*Task details*. Return each record word for word and omit the pictures.

(Given records Opens)

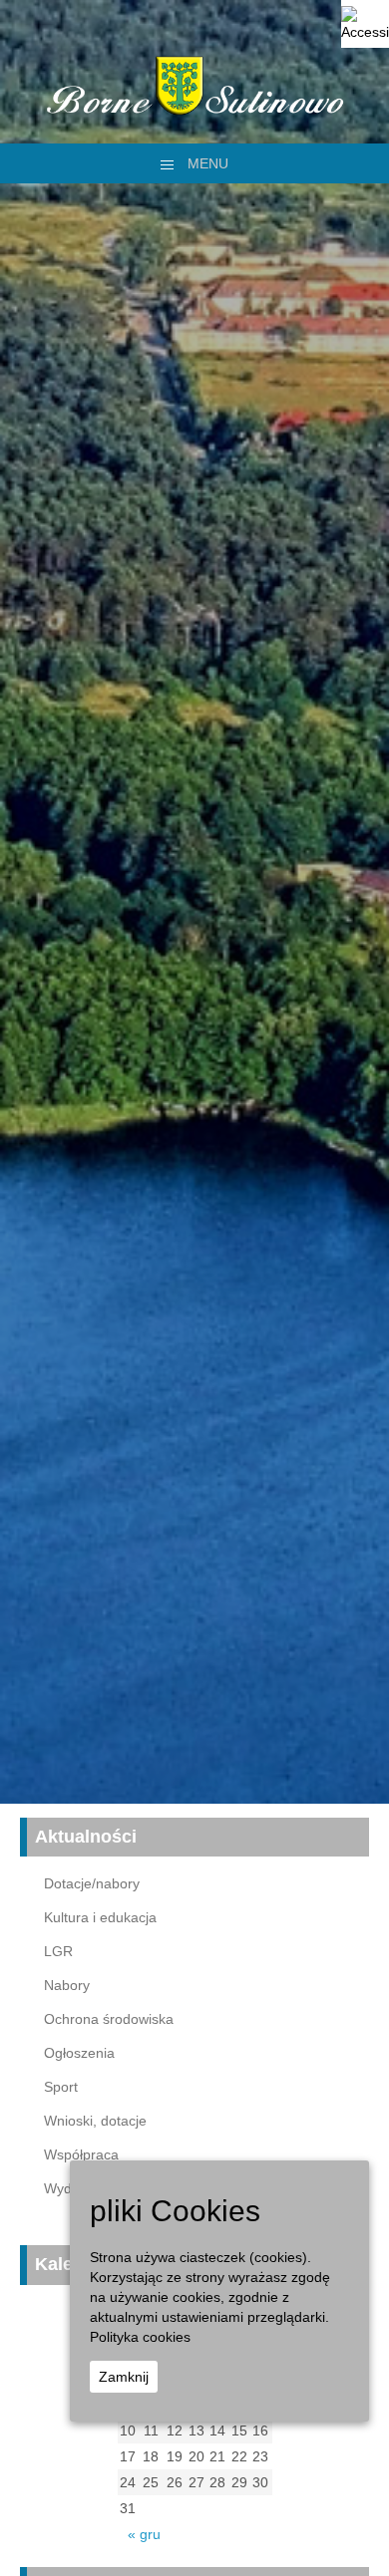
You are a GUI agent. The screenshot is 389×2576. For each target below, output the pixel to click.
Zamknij (124, 2377)
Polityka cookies (140, 2337)
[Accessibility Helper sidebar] (365, 24)
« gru (144, 2534)
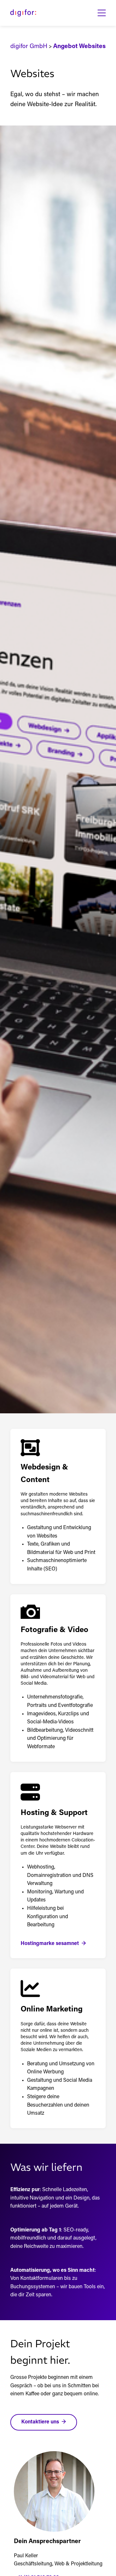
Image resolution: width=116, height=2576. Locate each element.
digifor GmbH (28, 47)
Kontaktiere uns (40, 2422)
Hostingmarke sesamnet (50, 1943)
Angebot (65, 47)
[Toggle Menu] (102, 13)
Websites (92, 47)
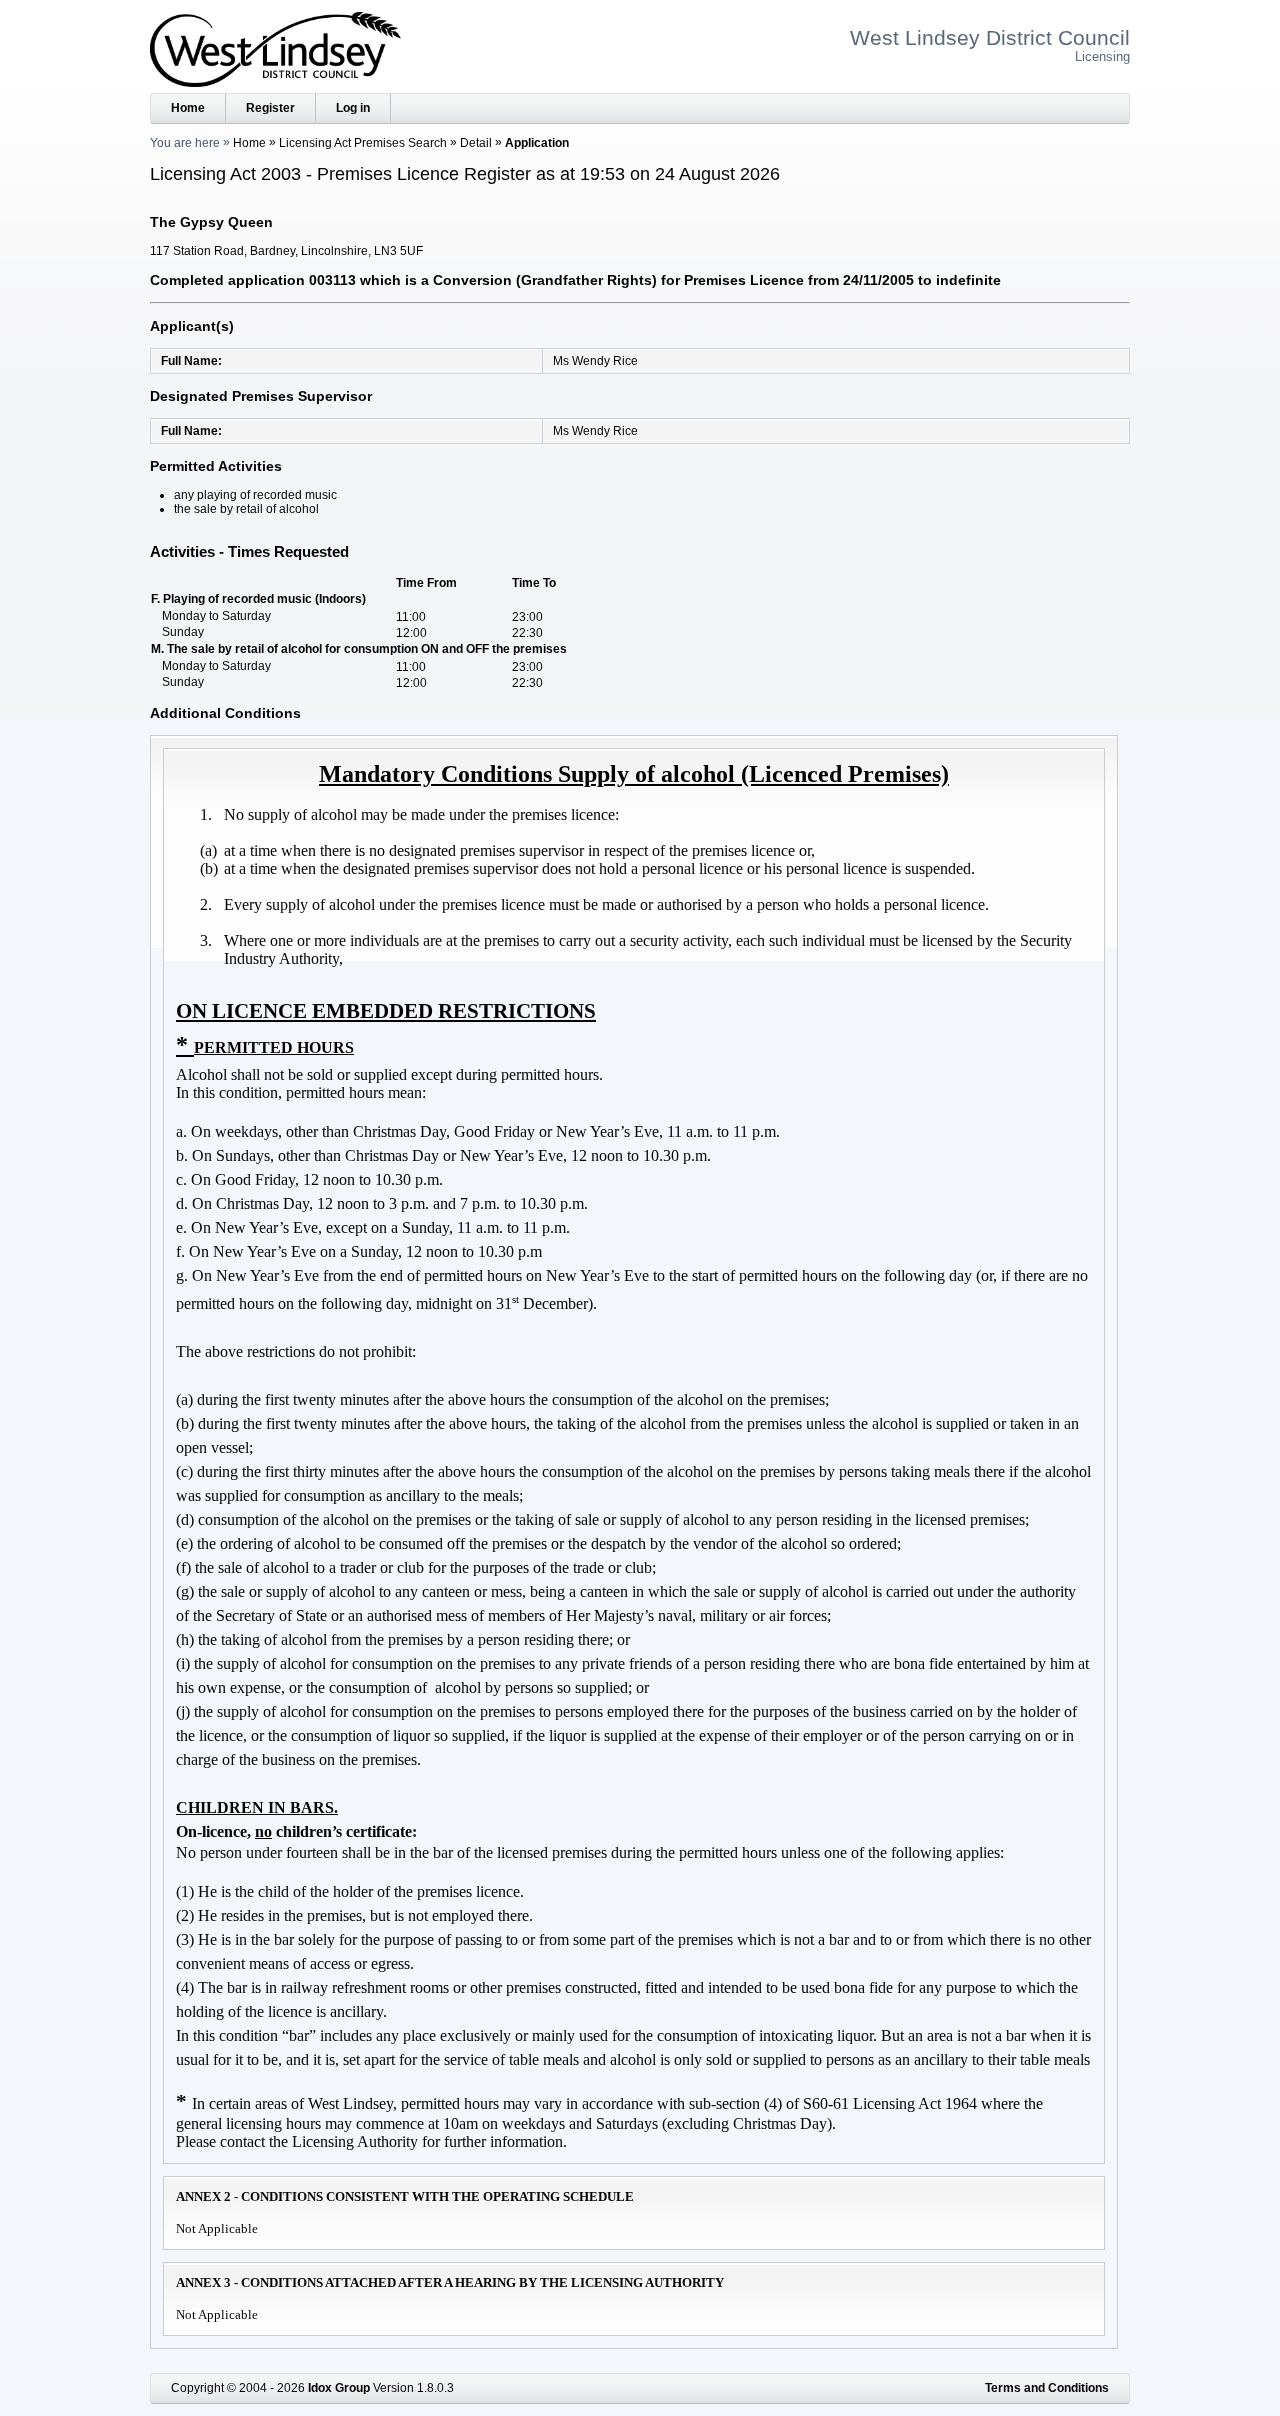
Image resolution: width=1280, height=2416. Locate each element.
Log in (353, 108)
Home (188, 108)
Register (270, 108)
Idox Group (339, 2388)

(Given records Closes)

*Written response*.
You are a GUI agent. The screenshot is 389×2576. For each target below, output the pixel to click.
Zamknij (124, 2377)
Polityka cookies (140, 2337)
[Accessibility Helper sidebar] (365, 24)
« gru (144, 2534)
Image resolution: width=116, height=2576. Locate each element.
digifor GmbH (28, 47)
Kontaktiere uns (40, 2422)
Hostingmarke sesamnet (50, 1943)
Angebot (65, 47)
[Toggle Menu] (102, 13)
Websites (92, 47)
Image resolution: width=1280, height=2416. Locate each element.
Log in (353, 108)
Home (188, 108)
Register (270, 108)
Idox Group (339, 2388)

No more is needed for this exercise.